The End of Contractarianism?: Behavioral Economics and the Law of Corporations
The Oxford Handbook of Behavioral Economics and the Law, Eyal Zamir & Doron Teichman, eds. Oxford University Press, 2014
Boston College Law School Legal Studies Research Paper No. 368
22 Pages Posted: 6 Aug 2015
Date Written: 2014
Abstract
For a generation, the law of corporations depended on, and sprang from, a notion of economic rationality. This rationality took as its touchstone the efficiency of the marketplace (especially the securities market) and the predictability of the utility-maximizing behavior of the various actors. These assumptions undergirded both the doctrinal innovations and the academic conceptualizations of the field, leading to a prioritization of contractarian reasoning in chancery courts and corporate law classrooms. The judicial enforcement of traditional fiduciary duties melted away, as markets themselves came to be seen as the primary method of keeping management careful and loyal. Disclosure was vested with the mantle of favored regulatory mechanism, since the dominant assumption was that investors armed with information needed no other protection from corporate negligence or malfeasance.
Behavioral economics began to be taken seriously in the legal academy in the last decade of the twentieth century, and by the early 2000s was beginning to gain traction in corporate law scholarship. Though corporate and securities law was perhaps the last bastion in the legal academy of the assumptions of neoclassical economics, it is safe to say that the global financial crisis of 2007–8 finally marked the end of the glory days of homo economicus. The evidence of the persistence and ubiquity of so-called irrationalities is so pervasive, replicable, and defensible that the primary debate is no longer between behaviorists and those who would defend a more traditional position. Instead the debate is over what to do with, and about, the spoils of victory.

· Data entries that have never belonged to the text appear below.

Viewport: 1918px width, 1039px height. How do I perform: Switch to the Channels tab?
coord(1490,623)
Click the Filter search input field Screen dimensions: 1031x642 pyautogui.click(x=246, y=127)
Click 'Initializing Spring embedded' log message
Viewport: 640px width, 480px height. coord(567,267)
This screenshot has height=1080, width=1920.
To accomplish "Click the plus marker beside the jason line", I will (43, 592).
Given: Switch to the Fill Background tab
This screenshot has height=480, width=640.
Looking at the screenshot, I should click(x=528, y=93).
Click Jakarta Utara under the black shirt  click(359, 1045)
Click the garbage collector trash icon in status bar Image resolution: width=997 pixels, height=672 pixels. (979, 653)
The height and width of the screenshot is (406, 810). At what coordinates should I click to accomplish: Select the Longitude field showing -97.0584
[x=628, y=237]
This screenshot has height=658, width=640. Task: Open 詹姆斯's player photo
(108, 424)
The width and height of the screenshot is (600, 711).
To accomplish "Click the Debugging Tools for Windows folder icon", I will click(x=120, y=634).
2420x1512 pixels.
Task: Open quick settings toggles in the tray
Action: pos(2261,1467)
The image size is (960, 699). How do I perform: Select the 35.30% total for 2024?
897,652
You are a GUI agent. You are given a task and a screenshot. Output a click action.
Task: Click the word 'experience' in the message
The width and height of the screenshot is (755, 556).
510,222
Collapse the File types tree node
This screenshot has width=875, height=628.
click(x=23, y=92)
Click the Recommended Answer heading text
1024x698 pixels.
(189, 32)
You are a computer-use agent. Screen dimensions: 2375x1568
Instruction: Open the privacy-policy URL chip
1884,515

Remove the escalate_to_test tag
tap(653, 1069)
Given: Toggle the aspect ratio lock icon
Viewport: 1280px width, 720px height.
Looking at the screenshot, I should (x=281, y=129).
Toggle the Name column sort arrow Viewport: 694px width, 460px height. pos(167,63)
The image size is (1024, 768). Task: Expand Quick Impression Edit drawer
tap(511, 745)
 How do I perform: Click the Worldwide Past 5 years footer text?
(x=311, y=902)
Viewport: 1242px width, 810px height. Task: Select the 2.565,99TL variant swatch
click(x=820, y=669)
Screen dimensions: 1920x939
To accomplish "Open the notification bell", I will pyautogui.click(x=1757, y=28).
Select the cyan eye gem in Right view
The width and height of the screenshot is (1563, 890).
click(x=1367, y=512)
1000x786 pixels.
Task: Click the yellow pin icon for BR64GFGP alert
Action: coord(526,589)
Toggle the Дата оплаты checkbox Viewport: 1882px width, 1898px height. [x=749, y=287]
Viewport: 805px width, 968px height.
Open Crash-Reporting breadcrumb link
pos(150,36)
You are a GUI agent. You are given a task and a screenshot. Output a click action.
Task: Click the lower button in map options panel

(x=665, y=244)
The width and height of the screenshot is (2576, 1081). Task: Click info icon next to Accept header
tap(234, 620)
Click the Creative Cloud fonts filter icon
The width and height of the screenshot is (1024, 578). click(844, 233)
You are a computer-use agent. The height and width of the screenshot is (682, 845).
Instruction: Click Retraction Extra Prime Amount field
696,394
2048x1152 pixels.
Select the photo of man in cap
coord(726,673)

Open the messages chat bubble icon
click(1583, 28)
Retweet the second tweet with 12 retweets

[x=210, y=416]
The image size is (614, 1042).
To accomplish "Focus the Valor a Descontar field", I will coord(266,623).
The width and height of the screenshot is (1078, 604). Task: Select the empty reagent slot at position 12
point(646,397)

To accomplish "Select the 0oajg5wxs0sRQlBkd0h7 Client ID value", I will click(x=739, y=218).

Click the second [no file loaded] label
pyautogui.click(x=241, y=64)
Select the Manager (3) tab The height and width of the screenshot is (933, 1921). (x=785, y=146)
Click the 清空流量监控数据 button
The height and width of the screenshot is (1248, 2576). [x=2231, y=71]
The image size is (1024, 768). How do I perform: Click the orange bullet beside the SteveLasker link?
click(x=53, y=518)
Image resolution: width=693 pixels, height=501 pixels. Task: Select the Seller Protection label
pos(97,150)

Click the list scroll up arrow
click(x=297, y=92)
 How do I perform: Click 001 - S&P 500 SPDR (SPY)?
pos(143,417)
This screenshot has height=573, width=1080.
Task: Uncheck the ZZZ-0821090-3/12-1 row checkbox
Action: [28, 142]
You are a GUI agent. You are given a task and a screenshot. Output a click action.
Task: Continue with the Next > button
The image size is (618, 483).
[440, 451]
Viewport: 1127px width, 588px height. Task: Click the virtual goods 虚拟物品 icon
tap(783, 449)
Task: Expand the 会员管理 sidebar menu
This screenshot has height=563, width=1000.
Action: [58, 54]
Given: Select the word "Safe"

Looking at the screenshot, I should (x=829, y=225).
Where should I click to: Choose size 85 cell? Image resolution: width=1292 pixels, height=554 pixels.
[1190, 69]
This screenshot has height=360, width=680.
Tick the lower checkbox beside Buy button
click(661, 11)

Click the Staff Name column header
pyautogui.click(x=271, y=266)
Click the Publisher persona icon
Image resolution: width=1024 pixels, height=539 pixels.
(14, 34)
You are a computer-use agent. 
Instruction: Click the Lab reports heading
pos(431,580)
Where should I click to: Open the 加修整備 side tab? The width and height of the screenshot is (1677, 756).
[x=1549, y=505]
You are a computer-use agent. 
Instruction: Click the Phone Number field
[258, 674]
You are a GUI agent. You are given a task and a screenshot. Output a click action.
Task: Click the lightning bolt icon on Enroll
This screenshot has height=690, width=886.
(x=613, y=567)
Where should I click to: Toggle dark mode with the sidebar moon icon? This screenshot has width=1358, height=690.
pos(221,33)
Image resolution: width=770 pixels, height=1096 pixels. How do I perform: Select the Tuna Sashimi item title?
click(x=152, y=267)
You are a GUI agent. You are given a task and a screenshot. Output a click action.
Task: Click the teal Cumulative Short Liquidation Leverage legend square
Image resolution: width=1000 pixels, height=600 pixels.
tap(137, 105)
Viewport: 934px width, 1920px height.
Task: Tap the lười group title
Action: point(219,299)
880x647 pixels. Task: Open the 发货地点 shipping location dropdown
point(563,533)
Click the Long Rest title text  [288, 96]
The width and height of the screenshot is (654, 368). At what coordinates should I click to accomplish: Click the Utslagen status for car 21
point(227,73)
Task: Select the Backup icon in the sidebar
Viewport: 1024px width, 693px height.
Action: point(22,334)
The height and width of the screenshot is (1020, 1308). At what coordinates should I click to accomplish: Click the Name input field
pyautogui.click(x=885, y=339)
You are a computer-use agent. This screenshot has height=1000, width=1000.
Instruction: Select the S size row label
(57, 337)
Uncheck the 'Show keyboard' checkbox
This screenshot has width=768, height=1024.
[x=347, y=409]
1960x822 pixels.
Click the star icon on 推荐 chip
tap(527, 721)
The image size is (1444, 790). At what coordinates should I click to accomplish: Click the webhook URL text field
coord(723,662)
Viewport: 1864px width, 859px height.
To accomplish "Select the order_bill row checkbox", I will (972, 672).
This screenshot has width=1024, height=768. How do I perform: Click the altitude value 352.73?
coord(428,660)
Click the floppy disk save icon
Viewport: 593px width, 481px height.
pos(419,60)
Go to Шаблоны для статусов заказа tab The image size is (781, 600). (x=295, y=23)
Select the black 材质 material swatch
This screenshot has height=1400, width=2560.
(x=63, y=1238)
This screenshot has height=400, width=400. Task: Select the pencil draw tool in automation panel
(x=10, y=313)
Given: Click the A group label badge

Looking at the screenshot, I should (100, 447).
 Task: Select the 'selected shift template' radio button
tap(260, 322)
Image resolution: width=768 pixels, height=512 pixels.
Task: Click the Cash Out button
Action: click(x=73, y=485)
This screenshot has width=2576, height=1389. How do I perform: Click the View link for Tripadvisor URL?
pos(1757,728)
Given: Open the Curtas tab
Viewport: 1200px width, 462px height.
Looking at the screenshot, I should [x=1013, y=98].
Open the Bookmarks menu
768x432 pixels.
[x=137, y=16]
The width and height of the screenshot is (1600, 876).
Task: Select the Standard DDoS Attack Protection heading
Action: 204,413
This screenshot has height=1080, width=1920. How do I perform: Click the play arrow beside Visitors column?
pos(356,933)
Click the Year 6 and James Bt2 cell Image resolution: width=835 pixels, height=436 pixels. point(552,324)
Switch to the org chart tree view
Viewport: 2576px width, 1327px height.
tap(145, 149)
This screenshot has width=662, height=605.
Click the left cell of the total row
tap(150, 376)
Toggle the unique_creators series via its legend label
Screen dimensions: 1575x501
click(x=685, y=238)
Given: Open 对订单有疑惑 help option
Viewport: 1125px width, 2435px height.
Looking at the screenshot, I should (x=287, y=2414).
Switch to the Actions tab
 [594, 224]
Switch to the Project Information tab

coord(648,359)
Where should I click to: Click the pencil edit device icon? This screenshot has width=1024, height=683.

This chapter will offer some thinking in that regard in connection with corporate and securities law. To begin, the chapter will describe some of the ways in which economic rationality influenced corporate law doctrine and scholarship during its heyday. This backward nod is helpful in defining possible implications for the weakening of the rationality assumptions later. Section 2 focuses on the difficulty of developing behavioral research in the area of corporate governance, arguing that the main behavioral innovation is a move away from libertarianism toward regulatory “agnosticism.” In section 3, I will discuss what I believe to be the most profound potential implication of behavioral scholarship on corporate governance: using insights on the decision-making of groups to bolster the argument that board homogeneity is a danger, and that increased board diversity of various kinds is likely to improve board performance.